== GIVEN ENTRIES
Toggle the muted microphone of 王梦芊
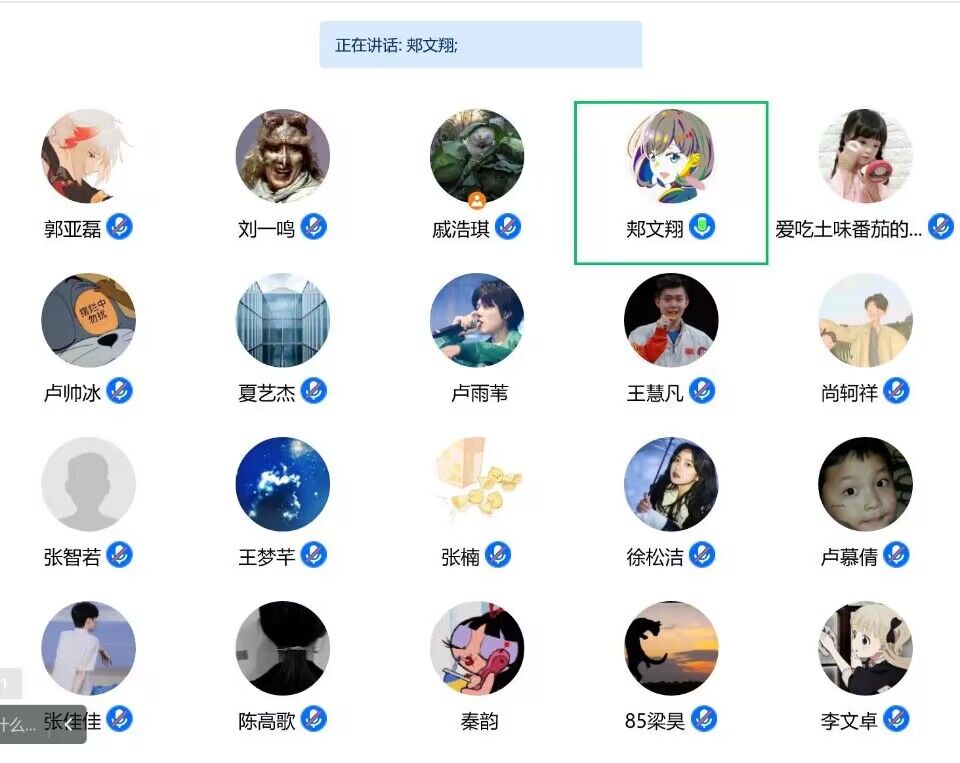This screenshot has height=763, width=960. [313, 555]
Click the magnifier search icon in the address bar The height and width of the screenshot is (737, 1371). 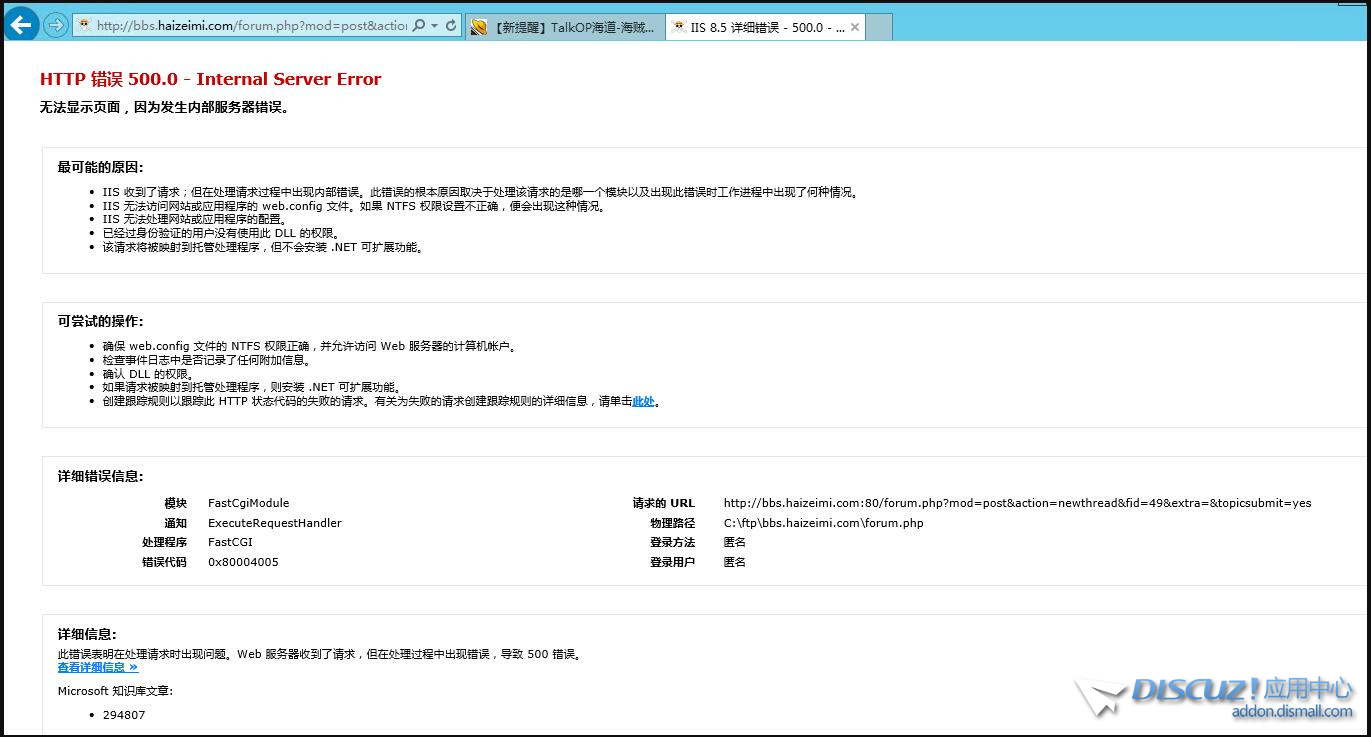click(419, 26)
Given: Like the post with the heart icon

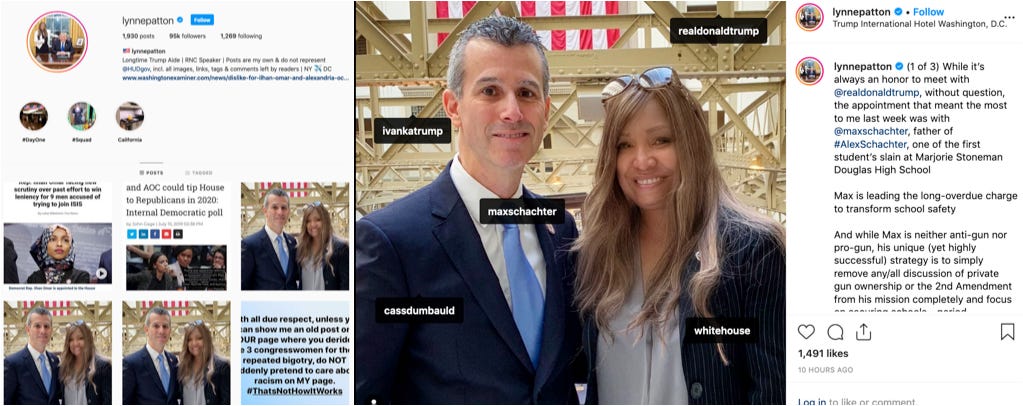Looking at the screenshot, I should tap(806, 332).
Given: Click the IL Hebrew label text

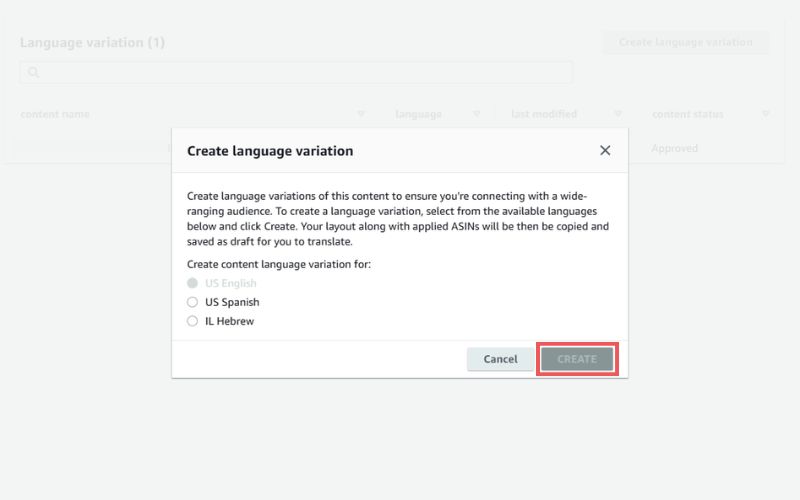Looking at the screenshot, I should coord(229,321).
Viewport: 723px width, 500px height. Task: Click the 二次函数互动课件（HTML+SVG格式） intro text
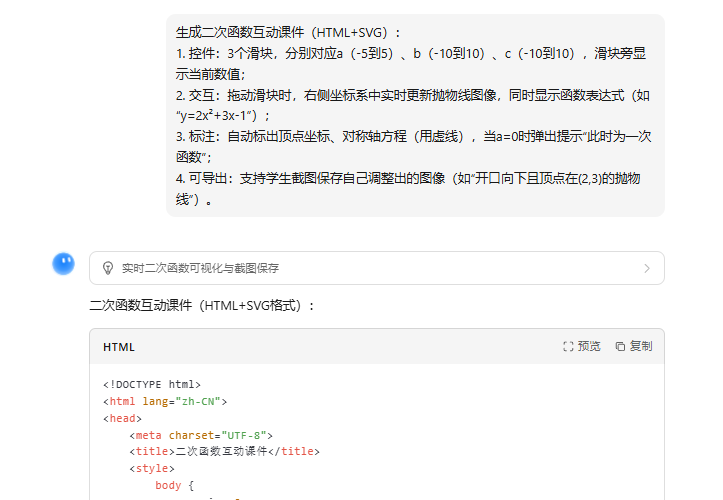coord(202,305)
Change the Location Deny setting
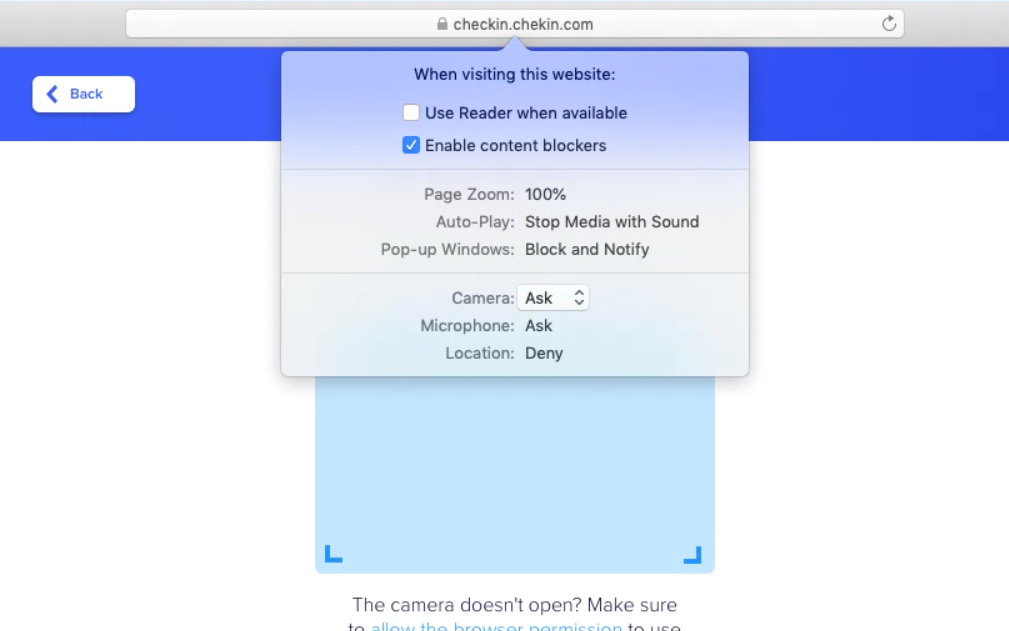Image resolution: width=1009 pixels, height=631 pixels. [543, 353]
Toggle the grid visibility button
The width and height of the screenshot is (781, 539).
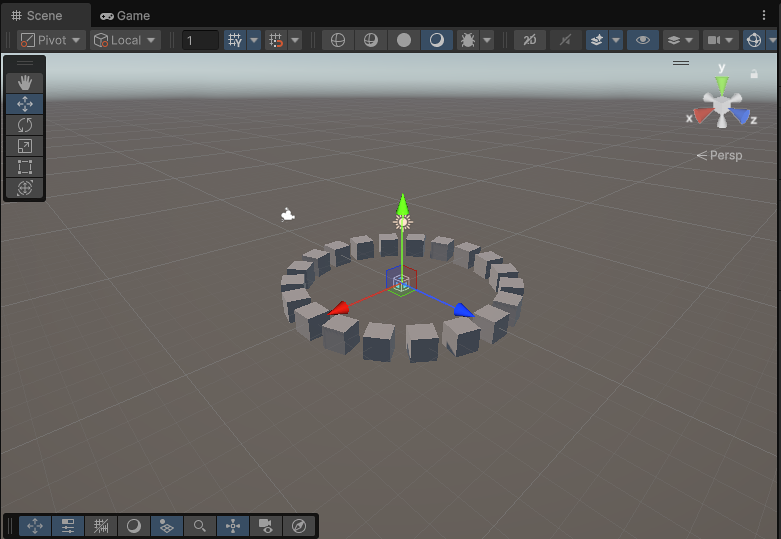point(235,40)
====
== GIVEN ENTRIES
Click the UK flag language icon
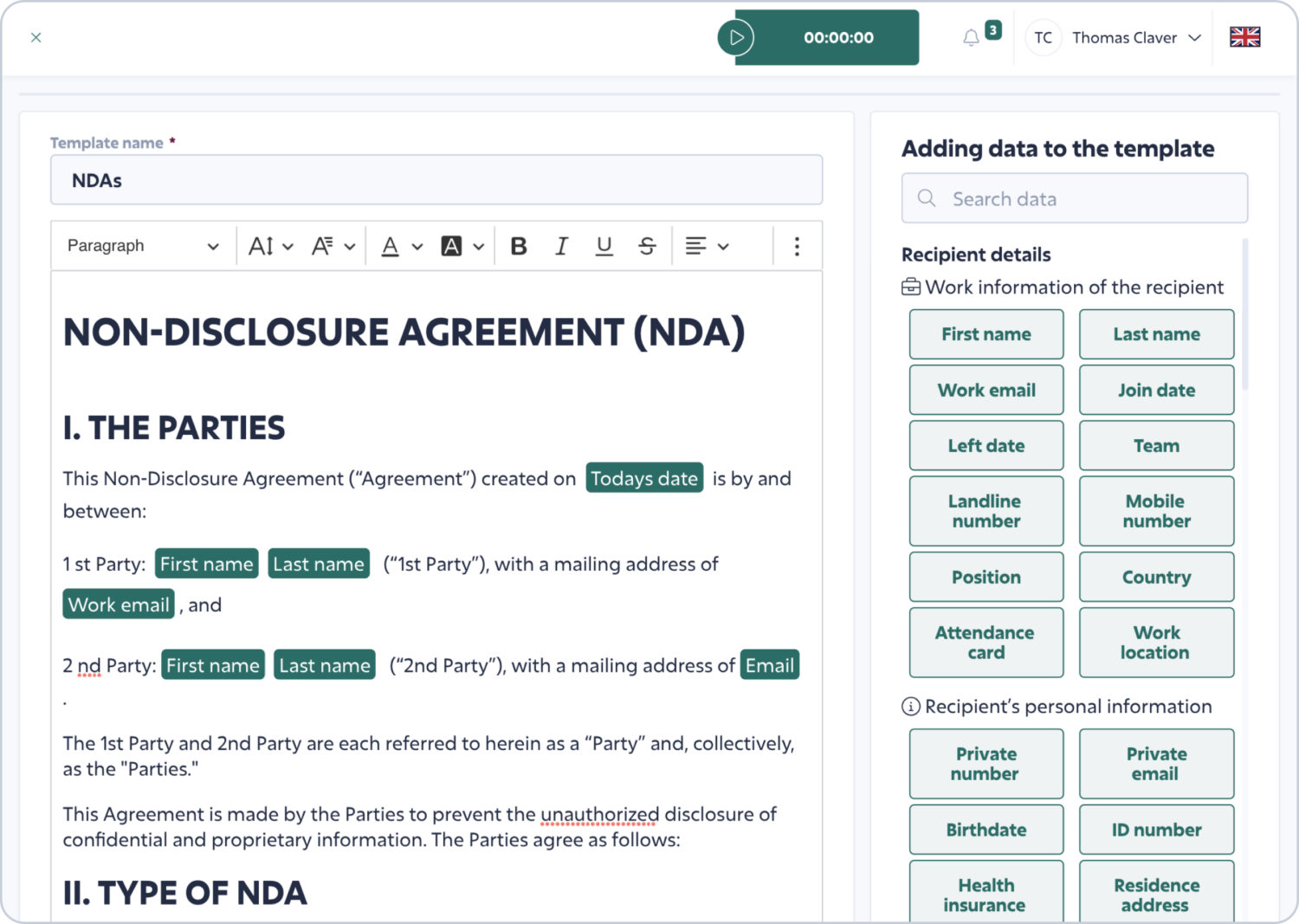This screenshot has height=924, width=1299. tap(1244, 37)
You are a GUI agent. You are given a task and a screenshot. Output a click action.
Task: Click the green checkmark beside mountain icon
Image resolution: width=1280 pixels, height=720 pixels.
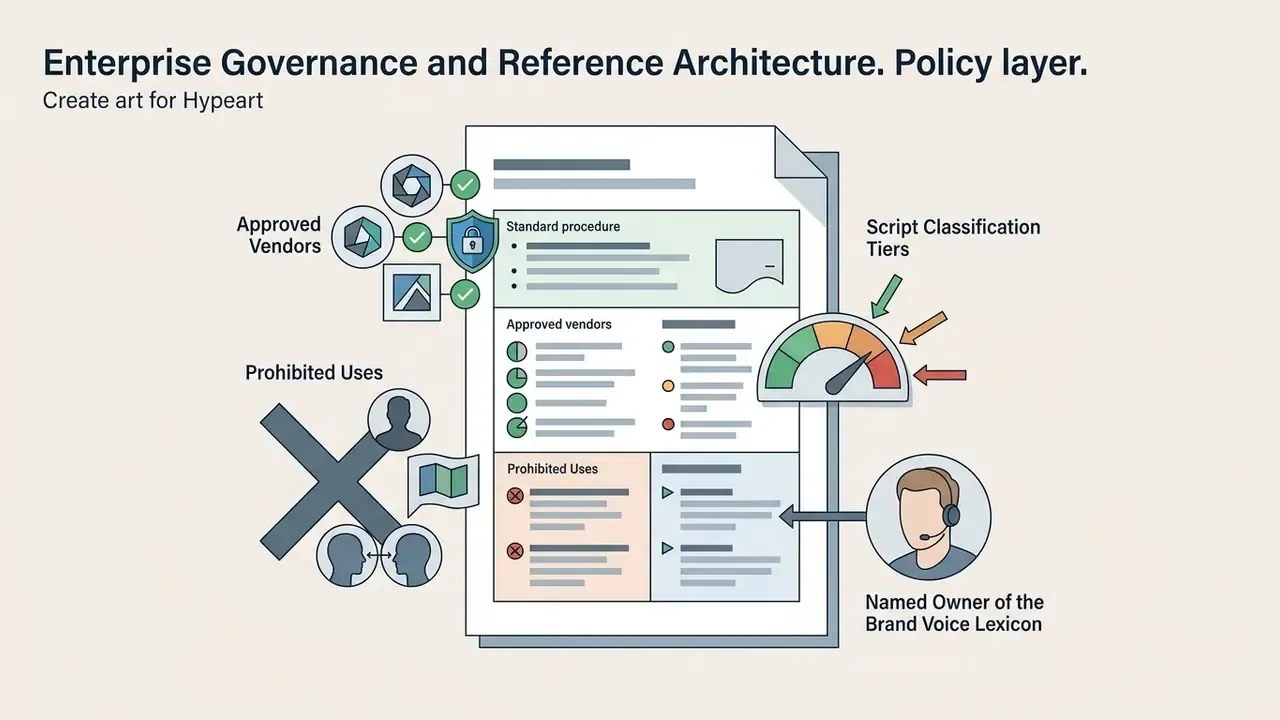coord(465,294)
====
> _AIM OF THE EXERCISE_
Copy the data starting with the line with "Given: Click the IL Hebrew label text" and going on through the line with "point(235,40)", replacing "Click" with "Select" and keeping everything else the same. Leave out the pictures.

> _WRITTEN SOLUTION_
Given: Select the IL Hebrew label text

Looking at the screenshot, I should coord(229,321).
Viewport: 723px width, 500px height. Task: Select the 二次函数互动课件（HTML+SVG格式） intro text
coord(202,305)
Change the Location Deny setting
Image resolution: width=1009 pixels, height=631 pixels. [543, 353]
Toggle the grid visibility button
The width and height of the screenshot is (781, 539).
point(235,40)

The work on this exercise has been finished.